Gel zaman git zaman Yusuf’un işleri bozulmaya başlamış. Çırak diye aldığı insanlar kalfa olmuşlar, çalışa çalışa usta olmuşlar. Köyün içine, etraf köylere demirci dükkânı açmışlar. Köylümüz, yerlimiz, bizim insanımız diyen onlara gitmeye başlamış. Günlerce aylarca müşteri gelmez olmuş. Yusuf yine göçmen kuşu havada kanat çırparken görmüş. İki oğlu istediği için bu sefer şehre düşmüş yolları. Arsa, tarla tokat ne varsa yok pahasına satıp taşınmışlar geniş avlusu olan bir eve. Elinde avucunda kalanla oğullarına dükkân açmış. Kızlar kocalarının görevleri nedeniyle her biri bir başka yere dağılmış. Elif başka çaresi olmadığı için geldiği, hiç sevemediği şehrin büyüklüğüne inat erimiş, küçülmüş küçülmüş toprağa karışıp yok olmuş.

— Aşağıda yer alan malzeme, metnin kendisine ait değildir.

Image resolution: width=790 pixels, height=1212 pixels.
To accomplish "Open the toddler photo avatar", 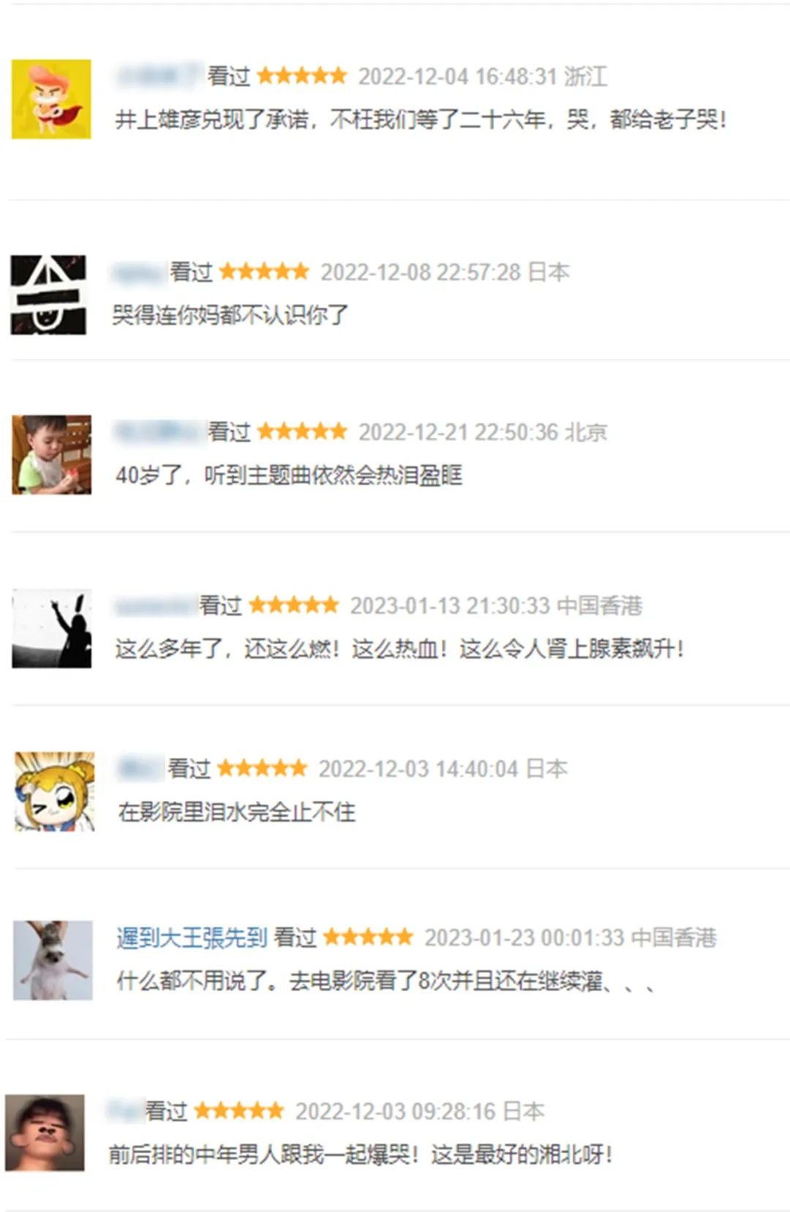I will (51, 455).
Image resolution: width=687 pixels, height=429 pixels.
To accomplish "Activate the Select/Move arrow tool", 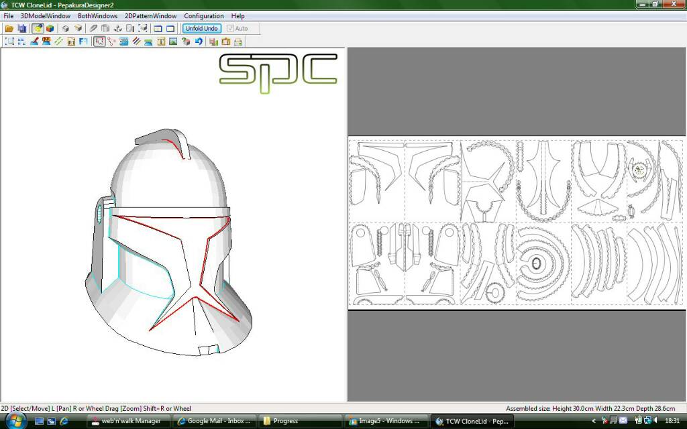I will tap(99, 42).
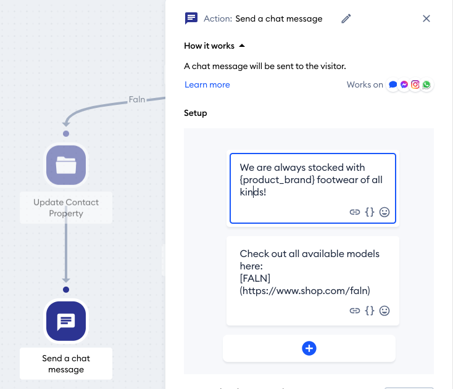Select the Update Contact Property node
453x389 pixels.
[66, 165]
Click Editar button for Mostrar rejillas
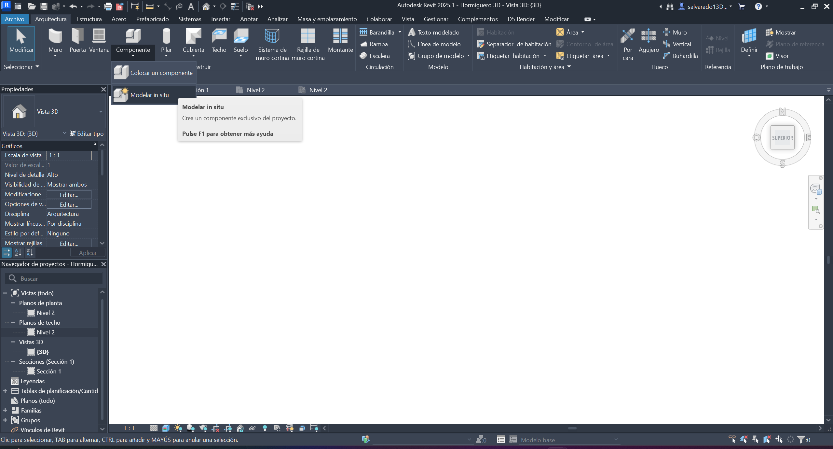 [69, 243]
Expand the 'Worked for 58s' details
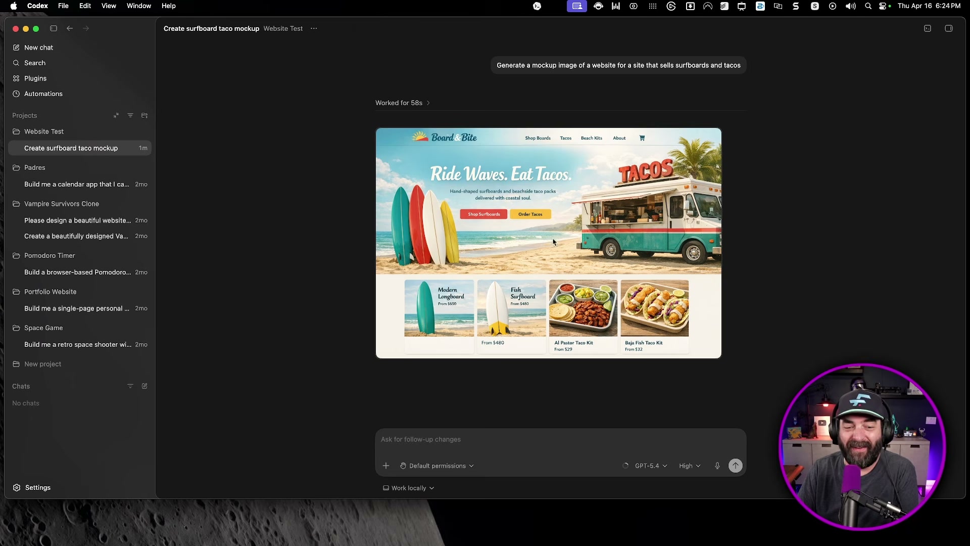The width and height of the screenshot is (970, 546). [x=402, y=103]
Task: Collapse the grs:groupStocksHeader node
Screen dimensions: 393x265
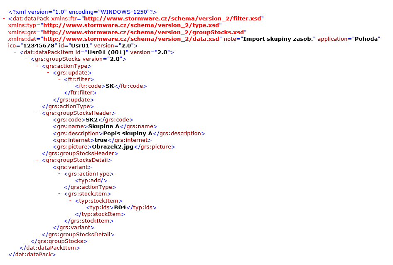Action: [38, 113]
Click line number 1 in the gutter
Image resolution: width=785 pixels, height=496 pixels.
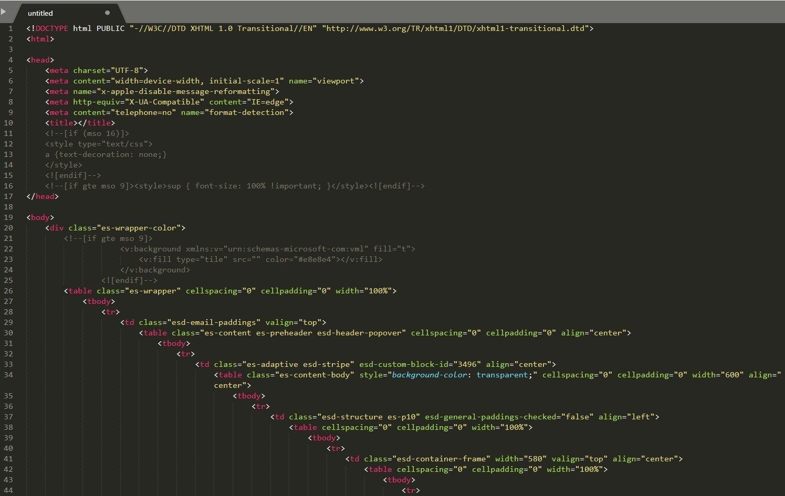click(10, 28)
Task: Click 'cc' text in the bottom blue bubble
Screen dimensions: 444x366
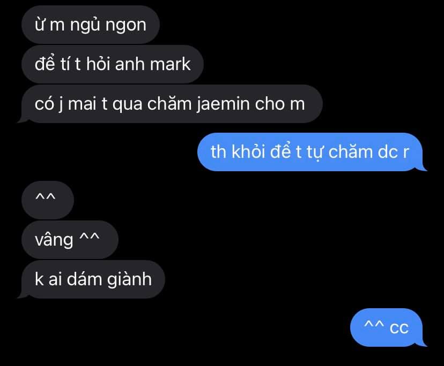Action: (x=399, y=328)
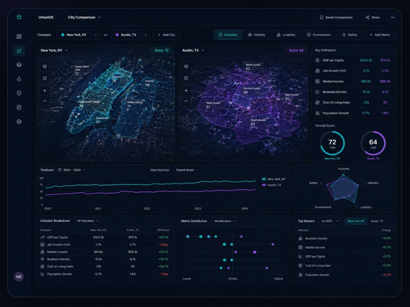This screenshot has height=307, width=410.
Task: Zoom out on the Austin map
Action: [186, 101]
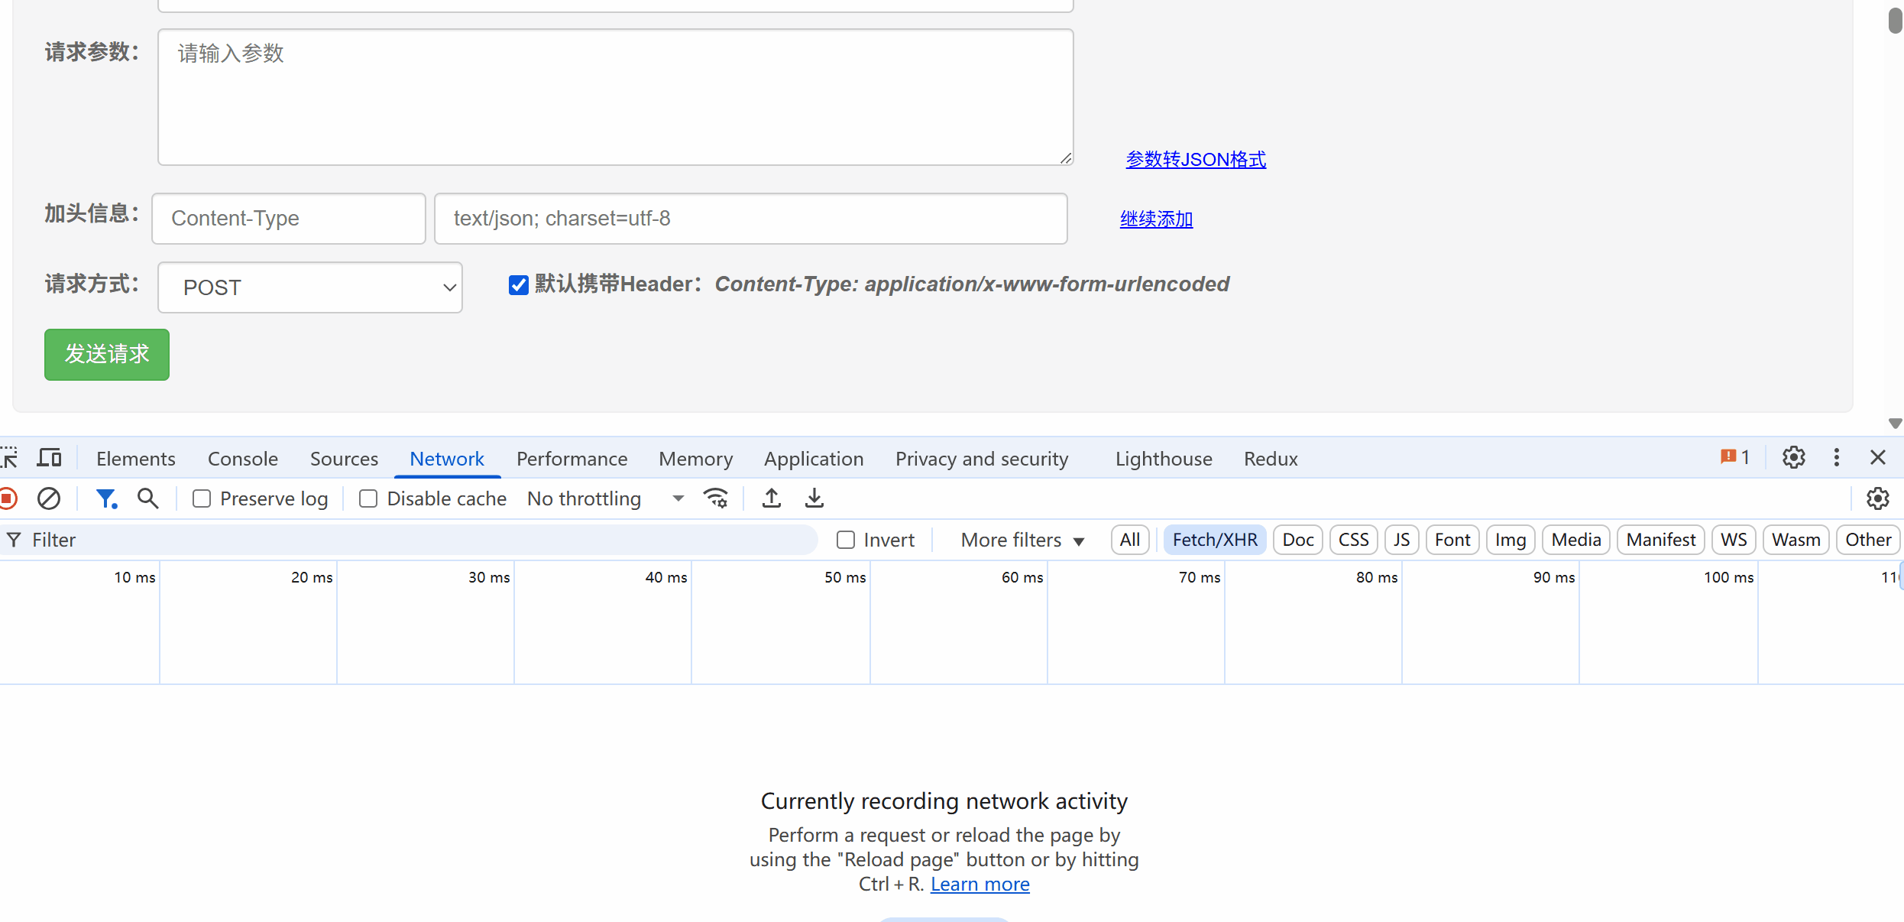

Oğlanlar evlenince, Elif’in yokluğu yüreğini dağlayınca Yusuf’a dar gelmiş avludaki tek göz oda. Doğduğu toprakları, çocukluğunun geçtiği bahçeli iki katlı evi, yanı başında akan ırmağı özlemiş. Bir sabah güneş ışıkları eve ulaşmadan önce açmış kapıyı, göçmen kuş onu çatıda bekliyormuş, konmuş omzuna, yorgun bedenini yaşlı bacakları taşıyamayınca binmişler bir kara trene, geldiği yere dönmek için çıkmışlar yola. Doğduğu eve vardığında ablasını bulamamış. Yadırgamış, ne gökyüzü aynı ne ayaklarını ilk kez bastığı, yürümeyi öğrendiği topraklar, ne de ağaçlar aynıymış. Taş köprünün altındaki ırmak bile durmuş, akmıyormuş.
Yusuf kök salamadığı, kendisini oradan oraya savuran yeryüzüne küsmüş, kapatmış gözlerini. Göçmen kuş almış onu kanatlarının altına yükselmiş, bir puf bulutun üzerine bırakmış, hüzünden ağırlaşmış kanatlarını çırparak, gökyüzünün kararmaya başlayan mavisine karışmış.